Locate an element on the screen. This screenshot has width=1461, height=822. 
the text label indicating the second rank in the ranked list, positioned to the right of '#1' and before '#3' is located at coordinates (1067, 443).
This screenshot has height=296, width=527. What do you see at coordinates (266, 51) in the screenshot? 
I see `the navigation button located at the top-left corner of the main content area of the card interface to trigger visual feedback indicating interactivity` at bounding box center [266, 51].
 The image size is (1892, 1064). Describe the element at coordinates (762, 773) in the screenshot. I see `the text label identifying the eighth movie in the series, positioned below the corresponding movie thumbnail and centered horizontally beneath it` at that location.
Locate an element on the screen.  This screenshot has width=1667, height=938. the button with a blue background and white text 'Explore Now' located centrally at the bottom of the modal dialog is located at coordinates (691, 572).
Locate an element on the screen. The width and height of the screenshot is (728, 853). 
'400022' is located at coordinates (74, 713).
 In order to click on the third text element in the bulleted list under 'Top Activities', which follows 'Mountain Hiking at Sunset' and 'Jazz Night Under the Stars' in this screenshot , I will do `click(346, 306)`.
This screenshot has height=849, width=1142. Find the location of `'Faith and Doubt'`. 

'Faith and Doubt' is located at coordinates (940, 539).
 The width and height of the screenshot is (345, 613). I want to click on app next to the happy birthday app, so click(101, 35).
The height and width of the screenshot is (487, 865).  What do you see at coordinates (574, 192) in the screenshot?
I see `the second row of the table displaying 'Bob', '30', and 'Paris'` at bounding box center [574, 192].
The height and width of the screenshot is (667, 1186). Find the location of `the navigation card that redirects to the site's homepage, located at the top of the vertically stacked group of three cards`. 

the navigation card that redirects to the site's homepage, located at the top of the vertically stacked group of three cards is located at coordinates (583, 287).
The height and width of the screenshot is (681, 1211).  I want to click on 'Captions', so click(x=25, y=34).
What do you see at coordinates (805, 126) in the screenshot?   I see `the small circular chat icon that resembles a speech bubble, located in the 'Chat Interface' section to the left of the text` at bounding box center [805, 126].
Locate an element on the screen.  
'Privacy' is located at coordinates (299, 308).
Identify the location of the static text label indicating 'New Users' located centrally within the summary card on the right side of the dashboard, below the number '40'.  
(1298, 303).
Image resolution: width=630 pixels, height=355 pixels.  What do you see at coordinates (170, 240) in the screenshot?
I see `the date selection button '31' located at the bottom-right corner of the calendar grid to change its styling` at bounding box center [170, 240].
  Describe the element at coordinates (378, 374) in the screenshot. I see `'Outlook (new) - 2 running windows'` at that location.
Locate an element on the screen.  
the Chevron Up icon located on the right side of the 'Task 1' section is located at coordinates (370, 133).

= = = =

▶ **TASK TO COMPLETE**
Please write out all the records above again, swapping "Locate an element on the screen" for "Find an element on the screen" and leaving everything else unchanged.

▶ **TASK RESULT**
Find an element on the screen. This screenshot has width=1461, height=822. 
the text label indicating the second rank in the ranked list, positioned to the right of '#1' and before '#3' is located at coordinates (1067, 443).
This screenshot has height=296, width=527. What do you see at coordinates (266, 51) in the screenshot? 
I see `the navigation button located at the top-left corner of the main content area of the card interface to trigger visual feedback indicating interactivity` at bounding box center [266, 51].
 The image size is (1892, 1064). Describe the element at coordinates (762, 773) in the screenshot. I see `the text label identifying the eighth movie in the series, positioned below the corresponding movie thumbnail and centered horizontally beneath it` at that location.
Find an element on the screen.  This screenshot has width=1667, height=938. the button with a blue background and white text 'Explore Now' located centrally at the bottom of the modal dialog is located at coordinates (691, 572).
Find an element on the screen. The width and height of the screenshot is (728, 853). 
'400022' is located at coordinates (74, 713).
 In order to click on the third text element in the bulleted list under 'Top Activities', which follows 'Mountain Hiking at Sunset' and 'Jazz Night Under the Stars' in this screenshot , I will do `click(346, 306)`.
This screenshot has height=849, width=1142. Find the location of `'Faith and Doubt'`. 

'Faith and Doubt' is located at coordinates (940, 539).
 The width and height of the screenshot is (345, 613). I want to click on app next to the happy birthday app, so click(101, 35).
The height and width of the screenshot is (487, 865).  What do you see at coordinates (574, 192) in the screenshot?
I see `the second row of the table displaying 'Bob', '30', and 'Paris'` at bounding box center [574, 192].
The height and width of the screenshot is (667, 1186). Find the location of `the navigation card that redirects to the site's homepage, located at the top of the vertically stacked group of three cards`. 

the navigation card that redirects to the site's homepage, located at the top of the vertically stacked group of three cards is located at coordinates (583, 287).
The height and width of the screenshot is (681, 1211).  I want to click on 'Captions', so click(x=25, y=34).
What do you see at coordinates (805, 126) in the screenshot?   I see `the small circular chat icon that resembles a speech bubble, located in the 'Chat Interface' section to the left of the text` at bounding box center [805, 126].
Find an element on the screen.  
'Privacy' is located at coordinates (299, 308).
Identify the location of the static text label indicating 'New Users' located centrally within the summary card on the right side of the dashboard, below the number '40'.  
(1298, 303).
Image resolution: width=630 pixels, height=355 pixels.  What do you see at coordinates (170, 240) in the screenshot?
I see `the date selection button '31' located at the bottom-right corner of the calendar grid to change its styling` at bounding box center [170, 240].
  Describe the element at coordinates (378, 374) in the screenshot. I see `'Outlook (new) - 2 running windows'` at that location.
Find an element on the screen.  
the Chevron Up icon located on the right side of the 'Task 1' section is located at coordinates (370, 133).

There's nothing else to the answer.